Passage to read:

Side B: Your attractions and feelings cannot change. You’re not going to hell for having them, but you should not act on them. Instead, you should live a celibate life or have a mixed orientation marriage.

And in case you were wondering, there is a third side. However, it’s not what you’d expect. Whoever came up with these arbitrary sides and letters did not create a “Side C”. They decided to jump all the way down to X. Maybe it’s because it represents the “ex-gay” narrative.

Side X: Not only is it not okay to act on your feelings, but it’s wrong to have them. You should do everything in your power to change these feelings, including therapy. This is where you get the infamous Exodus ministry.

The idea of the conference was to create a space where the tension of Side A and Side B could coexist to produce a conversation and maybe answers. But probably most importantly, the conference existed so we wouldn’t feel alone.

Being gay and Christian puts you in this very unique space. It’s too Christian for the gays and too gay for the Christians. The result is that you don’t really find family in either community.

But in downtown Denver, thousands of these fringe queers conglomerated to not be alone, to know they have people that support them, to begin the conversation, and to maybe find some peace.

I was the weird one. I wasn’t really looking for any of that.

The biggest thing for me was finding healthy Christian gays. I had read through a bit of curriculum and talked enough with people to excuse away the versus in the Bible using theology. But what about evidence? Where were the gay Christians that believed all of this, still loved Jesus and were healthy?

I wasn’t healthy, and the few gay Christians I knew weren’t shining examples of health either. I wanted to see that God could still move in a gay Christian couple. Screw all the other things. Probably not the best heart posture. But I’m being honest. I was here to find evidence. What I got was a bunch of Queens of the King.

If you were to hack my Facebook, you would find a Messenger conversation with the title Queens of the King. The group is composed of five people:

  1. The fiancés – David and Anthony (the ones that give me hope of a healthy gay Christian relationship)
  2. Side B – Nicholas (the one we tease but love)
  3. The best friend – Adam (the one I could literally do anything and he’d be the first to bail me out of jail or give me a kidney)
  4. Me

Scrolling through the messages of these “queens” you would find prayer, encouragement, and a shit-ton of feisty gifs. Since January, this group has been a place where I could be completely candid about hurts, pains, questions, triumphs, and defeats. I’m understood and loved. If I gained nothing from that conference except these men, it would have been enough.

And you’re probably wondering, “Brandon, we’re talking about San Louis Obispo. Can we get on with the story and stop talking about the homos.” Yes, we can move on from backstory, but it’s still gonna be about the homos. Because the reason I came to California was to celebrate Nick and Adam’s birthday.

The six of us (Yes, I can do math; Nick’s best friend Amber joined us) rented an AirBNB in San Luis Obispo and had one of the most stereotypically gay weekends of my entire life. We cooked brunch every morning, enjoyed Lush facials, tasted rosé, and gawked at the Madonna Inn (Yes, that’s a real thing, and it looks like a pink unicorn threw up gold on everything). But a gay weekend would not be complete, without watching the new season of Queer Eye.

Pixel coordinate grounding data
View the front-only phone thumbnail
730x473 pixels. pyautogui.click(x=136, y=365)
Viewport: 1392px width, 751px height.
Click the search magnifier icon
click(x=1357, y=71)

Task requirements:
1 - According to the passage on being gay and Christian, in which city did thousands of people gather for the conference?
2 - Print the part of the passage on being gay and Christian starting with "I was the weird" and going on through "and were healthy?".

Expected outputs:
1 - Downtown Denver.

2 -
I was the weird one. I wasn’t really looking for any of that.

The biggest thing for me was finding healthy Christian gays. I had read through a bit of curriculum and talked enough with people to excuse away the versus in the Bible using theology. But what about evidence? Where were the gay Christians that believed all of this, still loved Jesus and were healthy?